I found the following regex substitution example from the documentation for Regex. I'm a little bit confused as to what the prefix r
does before the string?
我从Regex的文档中找到了以下正则表达式替换示例。关于前缀r在字符串之前做了什么,我有点困惑?
re.sub(r'def\s+([a-zA-Z_][a-zA-Z_0-9]*)\s*\(\s*\):',
... r'static PyObject*\npy_\1(void)\n{',
... 'def myfunc():')
2 个解决方案
#1
10
Placing r
or R
before a string literal creates what is known as a raw-string literal. Raw strings do not process escape sequences (\n
, \b
, etc.) and are thus commonly used for Regex patterns, which often contain a lot of \
characters.
在字符串文字之前放置r或R会创建所谓的原始字符串文字。原始字符串不处理转义序列(\ n,\ b等),因此通常用于正则表达式模式,它通常包含许多\字符。
Below is a demonstration:
以下是演示:
>>> print('\n') # Prints a newline character
>>> print(r'\n') # Escape sequence is not processed
\n
>>> print('\b') # Prints a backspace character
>>> print(r'\b') # Escape sequence is not processed
\b
>>>
The only other option would be to double every backslash:
唯一的另一种选择是将每个反斜杠加倍:
re.sub('def\\s+([a-zA-Z_][a-zA-Z_0-9]*)\\s*\\(\\s*\\):',
... 'static PyObject*\\npy_\\1(void)\\n{',
... 'def myfunc():')
which is just tedious.
这很乏味。
#2
2
The r means that the string is to be treated as a raw string, which means all escape codes will be ignored.
r表示将字符串视为原始字符串,这意味着将忽略所有转义码。
The python document says this precisely:
python文件准确地说:
"String literals may optionally be prefixed with a letter 'r' or 'R'; such strings are called raw strings and use different rules for interpreting backslash escape sequences. "

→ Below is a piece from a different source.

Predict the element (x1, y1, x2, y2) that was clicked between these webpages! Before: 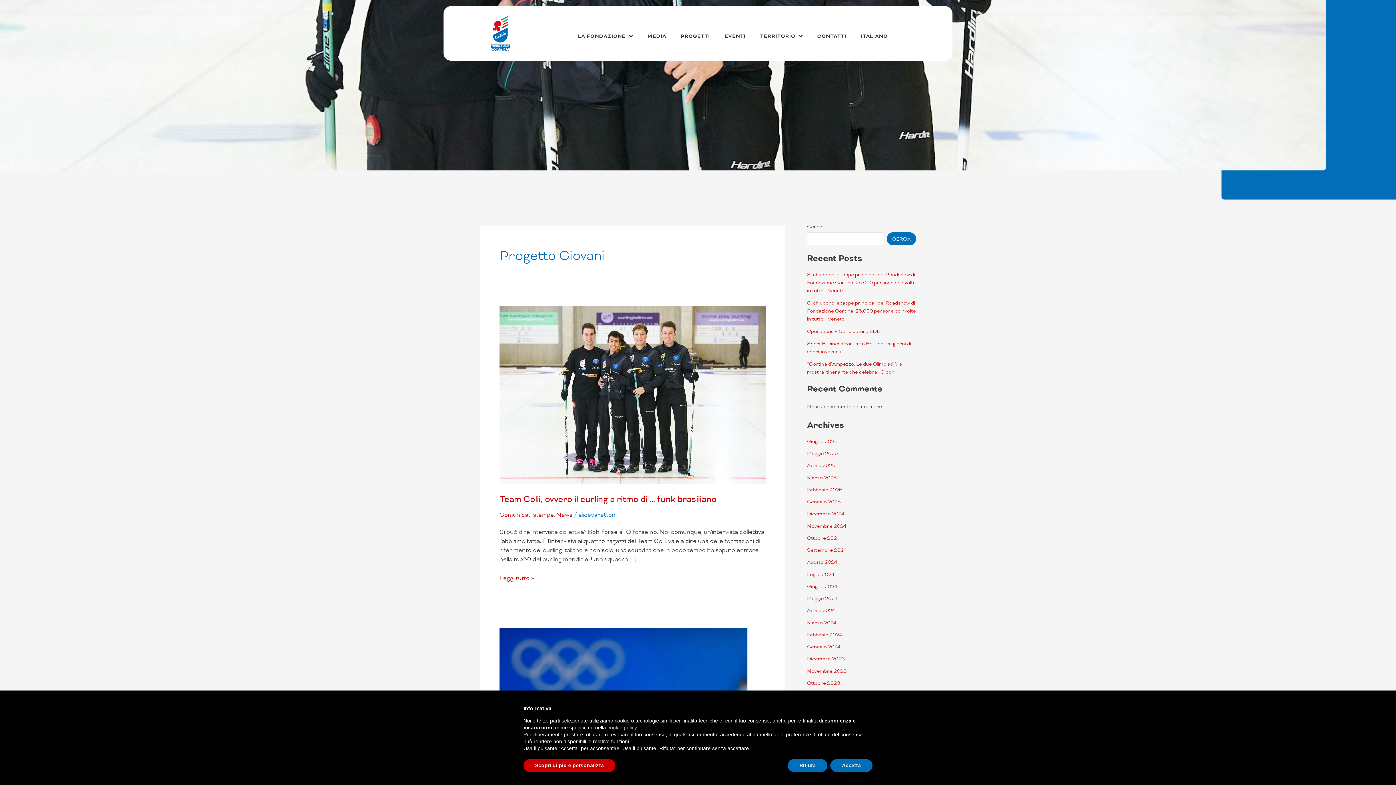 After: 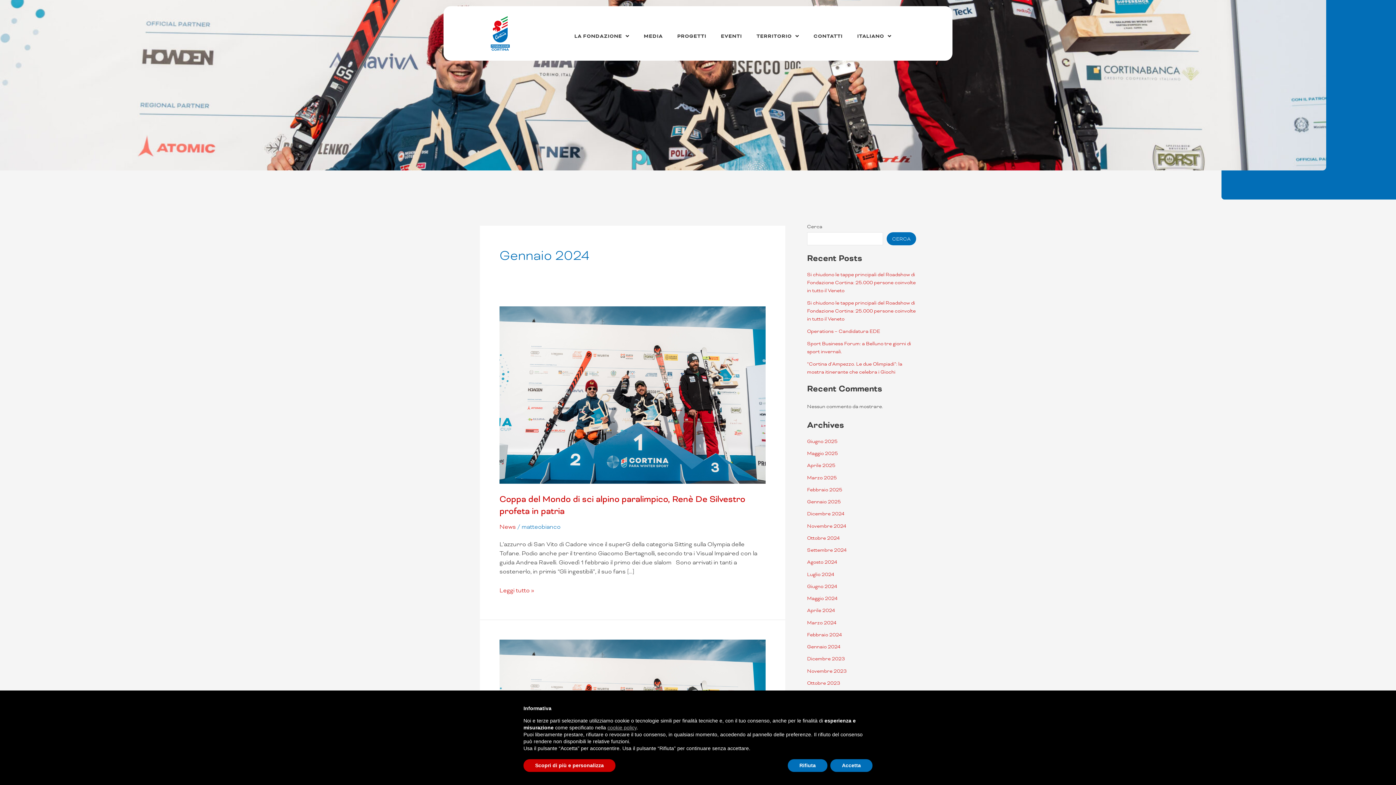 Action: label: Gennaio 2024 bbox: (807, 644, 840, 650)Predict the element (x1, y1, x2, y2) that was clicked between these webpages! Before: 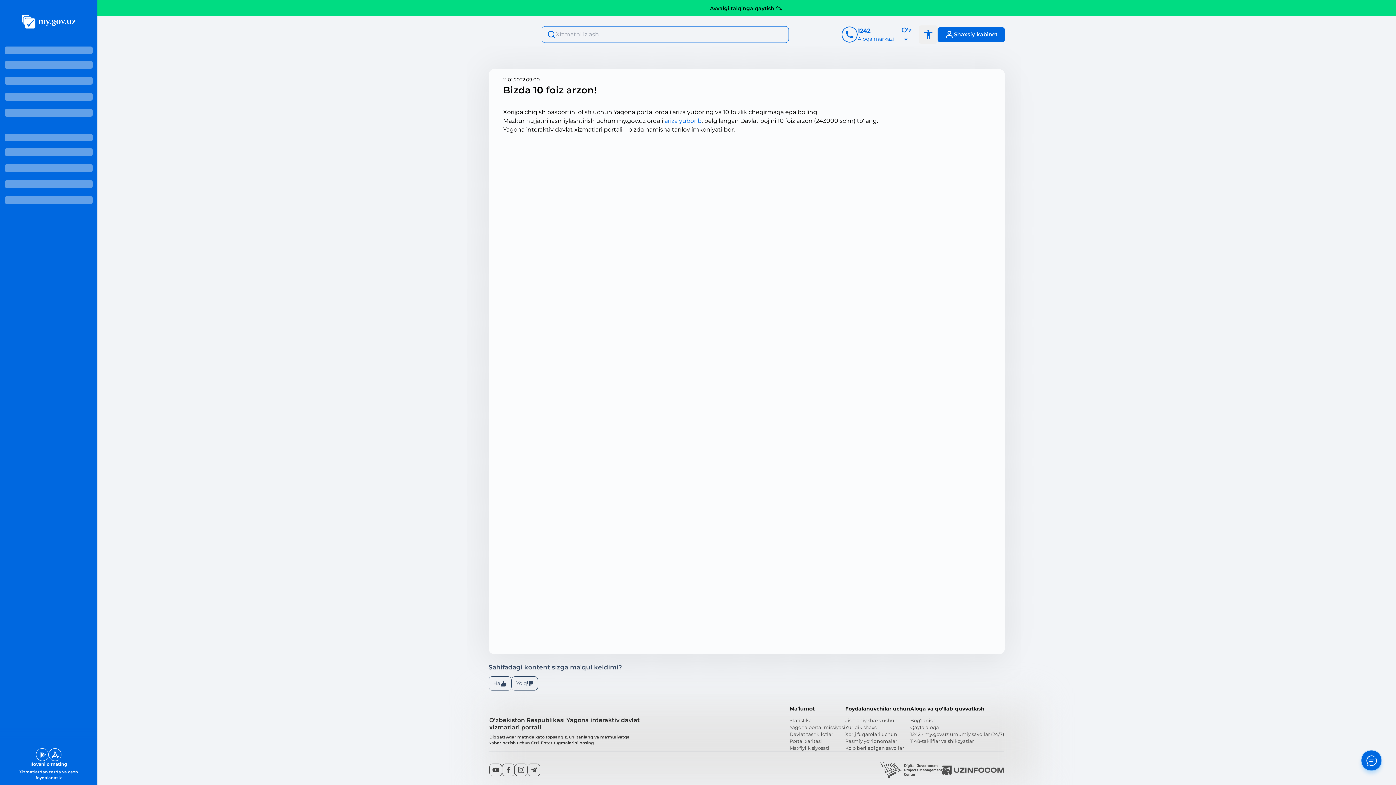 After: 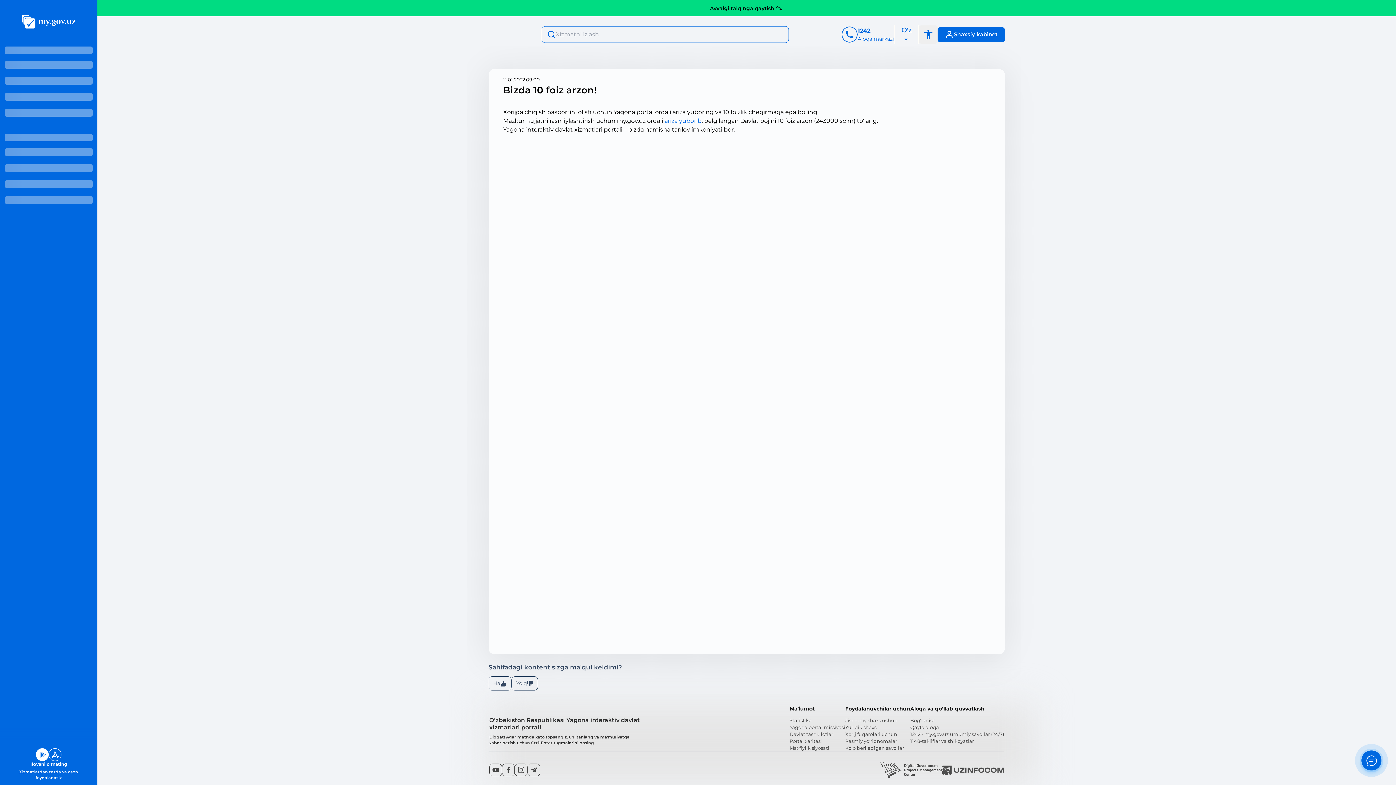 Action: bbox: (36, 748, 48, 761)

“字符串文字可以选择以字母'r'或'R'为前缀;这种字符串称为原始字符串,并使用不同的规则来解释反斜杠转义序列。”
#1
10
Placing r
or R
before a string literal creates what is known as a raw-string literal. Raw strings do not process escape sequences (\n
, \b
, etc.) and are thus commonly used for Regex patterns, which often contain a lot of \
characters.
在字符串文字之前放置r或R会创建所谓的原始字符串文字。原始字符串不处理转义序列(\ n,\ b等),因此通常用于正则表达式模式,它通常包含许多\字符。
Below is a demonstration:
以下是演示:
>>> print('\n') # Prints a newline character
>>> print(r'\n') # Escape sequence is not processed
\n
>>> print('\b') # Prints a backspace character
>>> print(r'\b') # Escape sequence is not processed
\b
>>>
The only other option would be to double every backslash:
唯一的另一种选择是将每个反斜杠加倍:
re.sub('def\\s+([a-zA-Z_][a-zA-Z_0-9]*)\\s*\\(\\s*\\):',
... 'static PyObject*\\npy_\\1(void)\\n{',
... 'def myfunc():')
which is just tedious.
这很乏味。
#2
2
The r means that the string is to be treated as a raw string, which means all escape codes will be ignored.
r表示将字符串视为原始字符串,这意味着将忽略所有转义码。
The python document says this precisely:
python文件准确地说:
"String literals may optionally be prefixed with a letter 'r' or 'R'; such strings are called raw strings and use different rules for interpreting backslash escape sequences. "
“字符串文字可以选择以字母'r'或'R'为前缀;这种字符串称为原始字符串,并使用不同的规则来解释反斜杠转义序列。”